Queen Victoria established the Victoria Cross award in 1856 to recognise ‘conspicuous bravery’ in war.
The medal has been awarded 1357, times including 96 to Australians.
Keith Payne VC is one of only two living Australians to be awarded the Victoria Cross honour.
Two of the Victoria Crosses on display are on loan from the United Service Club Queensland and Mr Neil Jenman and Mrs Ruth Jenman. The other was donated to the Queensland Museum by the family of Private Paddy Bugden and is part of the Museum collection.

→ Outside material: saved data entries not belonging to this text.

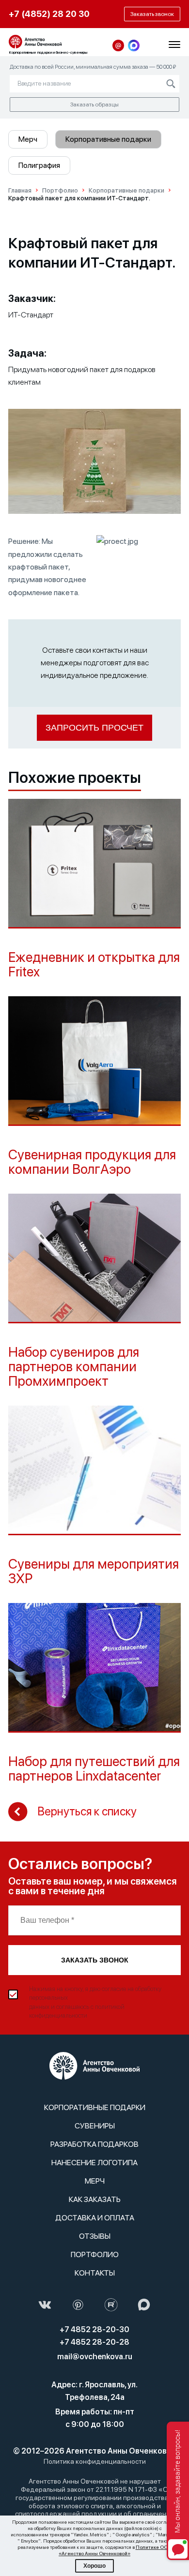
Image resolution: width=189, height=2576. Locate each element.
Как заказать (95, 2199)
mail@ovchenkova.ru (94, 2356)
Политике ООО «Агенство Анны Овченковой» (115, 2550)
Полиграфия (39, 165)
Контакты (95, 2272)
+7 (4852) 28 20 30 (49, 14)
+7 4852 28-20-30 (94, 2329)
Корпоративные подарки (108, 139)
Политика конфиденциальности (95, 2461)
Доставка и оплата (94, 2217)
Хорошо (94, 2565)
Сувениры (95, 2125)
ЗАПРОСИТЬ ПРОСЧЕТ (94, 728)
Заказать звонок (94, 1960)
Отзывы (94, 2236)
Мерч (27, 139)
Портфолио (95, 2254)
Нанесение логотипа (94, 2162)
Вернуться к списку (87, 1811)
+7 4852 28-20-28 (94, 2342)
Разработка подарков (94, 2144)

Queensland Museum South Bank is located on the corner of Grey and Melbourne Streets, South Bank. The Museum is open daily from 9.30am to 5pm. Open from 1.30pm Anzac Day.
- What: The Courage of Ordinary Men: Three Stories of the Victoria Cross
- When: From 23 April 2008
- Where: Queensland Museum South Bank, Cnr Melbourne and Grey Streets, South Brisbane
- Cost: Entry is free.
PICTURE: Private Patrick Bugden, VC. Studio portrait of Paddy Bugden, date unknown. Bugden Papers, Queensland Museum.